Re: need BLAT parse code

Jason Stajich
In reply to this post by Jason Stajich
You probably need to change this line,
>  for( 1..4 ) { <> }
to
>  for( 1..4 ) { <FH> }

If your BLAT result file doesn't start with psLayout then you need to  
make move that if statement BEFORE the while(<FH>) loop starts, it is  
stripping off the header lines (and hence where the mysterious 'Q' is  
coming from in you output!).

You can also run blat to just return output without the header and  
you don't need those skipping steps at all.

 From the blat options:
  -noHead     suppress .psl header (so it's just a tab-separated file)


If parsing tab delimited files seems difficult go buy a book on  
programming perl or read some of the myriad of freely available  
online documentation and read about the split function.

-jason

On Nov 29, 2005, at 1:27 AM, neeti somaiya wrote:

> I use the following code :
>
> open(FH,"output.psl");
> while(<FH>)
> {
>     if( /^psLayout/ )
>     {
>           for( 1..4 ) { <FH> }
>       }
>      my @line = split;
>      my ( $matches,$mismatches,$rep_matches,$n_count,
>             $q_num_insert,$q_base_insert,
>             $t_num_insert, $t_base_insert,
>             $strand, $q_name, $q_length, $q_start,
>             $q_end, $t_name, $t_length,$t_start, $t_end, $block_count,
>             $block_sizes,  $q_starts,      $t_starts
>             ) = split;
>
>
>       print $t_start;
>       print "\n";
>       print $t_end;
>
> }
>
> for output.psl file :
>
> match   mis-    rep.    N's     Q gap   Q gap   T gap   T gap    
> strand  Q               Q       Q       Q       T                
> T       T       T       block   blockSizes      qStarts  tStarts
>         match   match           count   bases   count    
> bases           name            size    start   end      
> name            size    start   end     count
> ----------------------------------------------------------------------
> ----------------------------------------------------------------------
> -------------------
> 27025   0       0       0       0       0       0       0        
> +       query_sequence3 27025   0       27025    
> database_sequence3      57701691        132995  160020  1        
> 27025,  0,      132995,
> ~
>
>
> It gave me output :
>
> Q
> Q
>
> 132995
> 160020
>
> What is the Q? Cant I obtain the coordinates (132995, 160020) alone?
>
> Please let me know.
> Thanks.
>
> On 11/28/05, Jason Stajich <[hidden email]> wrote:
> Bio::SearchIO::psl can parse psl output.
>
> or more simply:
>
> while(<>) {
>    if( /^psLayout/ ) { # if there is a header
>    for( 1..4 ) { <> }  # take next 4 lines to skip the header
>    }
>   my @line = split;
>   my ( $matches,$mismatches,$rep_matches,$n_count,
>              $q_num_insert,$q_base_insert,
>              $t_num_insert, $t_base_insert,
>              $strand, $q_name, $q_length, $q_start,
>              $q_end, $t_name, $t_length,$t_start, $t_end,  
> $block_count,
>              $block_sizes,  $q_starts,      $t_starts
>              ) = split;
>
>   #  query aln vals are  $q_start, and $q_end values
>   # hit aln vals are $t_start, $t_end
> }
>
> On Nov 28, 2005, at 8:06 AM, neeti somaiya wrote:
>
> > Hi,
> >
> > I am using BLAT in a project.I am having simple .psl output files
> > after
> > running BLAT of a gene sequences against full chromosomal
> > sequences.Doesanyone have a simple BLAT parse code.
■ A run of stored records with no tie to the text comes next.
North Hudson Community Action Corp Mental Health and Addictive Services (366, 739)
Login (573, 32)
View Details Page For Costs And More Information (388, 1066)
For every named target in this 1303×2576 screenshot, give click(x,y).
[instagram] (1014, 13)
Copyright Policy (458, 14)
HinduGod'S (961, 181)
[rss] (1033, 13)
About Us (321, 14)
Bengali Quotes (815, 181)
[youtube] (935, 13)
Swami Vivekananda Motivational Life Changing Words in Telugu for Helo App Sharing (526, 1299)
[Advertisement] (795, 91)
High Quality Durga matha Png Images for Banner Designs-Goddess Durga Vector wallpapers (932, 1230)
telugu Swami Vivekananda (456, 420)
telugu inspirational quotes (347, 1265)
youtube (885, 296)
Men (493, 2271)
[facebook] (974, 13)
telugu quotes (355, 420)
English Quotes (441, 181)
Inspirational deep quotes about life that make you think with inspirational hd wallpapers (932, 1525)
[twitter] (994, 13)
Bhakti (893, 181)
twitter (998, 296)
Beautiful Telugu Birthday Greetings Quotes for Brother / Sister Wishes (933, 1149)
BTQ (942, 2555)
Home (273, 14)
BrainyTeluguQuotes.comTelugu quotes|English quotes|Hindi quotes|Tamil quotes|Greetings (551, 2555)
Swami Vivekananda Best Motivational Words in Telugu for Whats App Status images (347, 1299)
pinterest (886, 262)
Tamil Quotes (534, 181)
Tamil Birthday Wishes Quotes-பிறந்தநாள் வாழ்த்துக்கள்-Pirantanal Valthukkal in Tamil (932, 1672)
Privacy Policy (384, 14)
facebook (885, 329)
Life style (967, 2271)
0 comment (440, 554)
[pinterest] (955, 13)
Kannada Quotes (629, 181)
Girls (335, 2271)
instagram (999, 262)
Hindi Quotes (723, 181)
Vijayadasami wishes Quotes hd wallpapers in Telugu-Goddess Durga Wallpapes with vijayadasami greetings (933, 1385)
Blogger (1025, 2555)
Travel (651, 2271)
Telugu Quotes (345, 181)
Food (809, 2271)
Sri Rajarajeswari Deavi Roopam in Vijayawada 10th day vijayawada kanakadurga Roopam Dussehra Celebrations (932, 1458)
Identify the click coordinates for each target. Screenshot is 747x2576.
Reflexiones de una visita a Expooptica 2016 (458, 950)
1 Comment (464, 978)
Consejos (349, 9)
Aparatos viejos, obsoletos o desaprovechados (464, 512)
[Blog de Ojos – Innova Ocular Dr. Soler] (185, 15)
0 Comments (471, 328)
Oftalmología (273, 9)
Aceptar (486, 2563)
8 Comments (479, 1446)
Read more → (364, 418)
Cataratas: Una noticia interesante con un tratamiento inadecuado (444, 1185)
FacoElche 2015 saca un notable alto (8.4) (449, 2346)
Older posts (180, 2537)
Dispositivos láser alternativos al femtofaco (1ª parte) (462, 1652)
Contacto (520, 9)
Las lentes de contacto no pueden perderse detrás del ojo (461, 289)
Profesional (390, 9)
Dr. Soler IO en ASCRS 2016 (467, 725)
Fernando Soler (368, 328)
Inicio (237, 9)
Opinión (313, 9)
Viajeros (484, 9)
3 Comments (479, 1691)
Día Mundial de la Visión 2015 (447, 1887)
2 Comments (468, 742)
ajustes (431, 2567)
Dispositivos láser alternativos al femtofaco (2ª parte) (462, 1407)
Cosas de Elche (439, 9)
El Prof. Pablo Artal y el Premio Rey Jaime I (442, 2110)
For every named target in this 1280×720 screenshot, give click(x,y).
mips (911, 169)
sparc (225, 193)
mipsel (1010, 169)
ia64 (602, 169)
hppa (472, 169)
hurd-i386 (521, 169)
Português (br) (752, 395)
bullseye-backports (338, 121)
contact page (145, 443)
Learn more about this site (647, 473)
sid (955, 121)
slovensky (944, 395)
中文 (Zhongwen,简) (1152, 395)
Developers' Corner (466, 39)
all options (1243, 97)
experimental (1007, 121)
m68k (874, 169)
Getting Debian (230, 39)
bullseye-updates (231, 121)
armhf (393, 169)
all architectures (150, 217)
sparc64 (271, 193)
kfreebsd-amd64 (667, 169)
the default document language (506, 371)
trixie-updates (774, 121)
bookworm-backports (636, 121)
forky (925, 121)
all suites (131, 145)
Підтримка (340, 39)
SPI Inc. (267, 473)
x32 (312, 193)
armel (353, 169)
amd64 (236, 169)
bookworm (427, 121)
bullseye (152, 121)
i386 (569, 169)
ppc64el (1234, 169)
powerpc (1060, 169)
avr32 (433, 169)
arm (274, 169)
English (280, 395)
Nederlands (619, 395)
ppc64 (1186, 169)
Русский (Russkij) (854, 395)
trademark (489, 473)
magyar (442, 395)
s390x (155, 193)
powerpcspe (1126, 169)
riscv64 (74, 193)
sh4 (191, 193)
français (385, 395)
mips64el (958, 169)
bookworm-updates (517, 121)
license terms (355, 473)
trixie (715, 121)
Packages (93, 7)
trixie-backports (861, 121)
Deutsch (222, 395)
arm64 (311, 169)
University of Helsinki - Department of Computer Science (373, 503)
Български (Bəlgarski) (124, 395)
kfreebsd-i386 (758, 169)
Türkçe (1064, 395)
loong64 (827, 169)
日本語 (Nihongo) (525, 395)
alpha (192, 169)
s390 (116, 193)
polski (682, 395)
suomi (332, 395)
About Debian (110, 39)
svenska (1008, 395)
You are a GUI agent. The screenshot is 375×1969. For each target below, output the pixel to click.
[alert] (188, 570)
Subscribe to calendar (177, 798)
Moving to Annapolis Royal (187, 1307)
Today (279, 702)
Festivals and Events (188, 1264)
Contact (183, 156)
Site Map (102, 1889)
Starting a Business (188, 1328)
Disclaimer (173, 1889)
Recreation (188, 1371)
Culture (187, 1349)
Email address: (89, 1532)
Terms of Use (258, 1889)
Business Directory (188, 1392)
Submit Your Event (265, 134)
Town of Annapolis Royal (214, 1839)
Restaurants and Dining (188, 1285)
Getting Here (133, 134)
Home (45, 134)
I am only
> > interested in obtaining the
> > alignment start and end positions on the target.
> > --
> > -Neeti
> > Even my blood says, B positive
> >
> > _______________________________________________
> > Bioperl-l mailing list
> > [hidden email]
> > http://portal.open-bio.org/mailman/listinfo/bioperl-l
>
> --
> Jason Stajich
> Duke University
> http://www.duke.edu/~jes12
>
>
>
>
>
> --
> -Neeti
> Even my blood says, B positive

--
Jason Stajich
Duke University
http://www.duke.edu/~jes12


_______________________________________________
Bioperl-l mailing list
[hidden email]
http://portal.open-bio.org/mailman/listinfo/bioperl-l
Reply | Threaded
Open this post in threaded view
|  
Report Content as Inappropriate

Re: need BLAT parse code

Sean Davis-3
In reply to this post by Jason Stajich
Neeti,

You could simply put the file in a text editor and take out the header.
Alternatively, type:

 blat

without any arguments.  You will notice that there are many options to blat,
one of which is -noHead, which suppresses the header.  Or, look at only
lines that begin with a number using a regular expression.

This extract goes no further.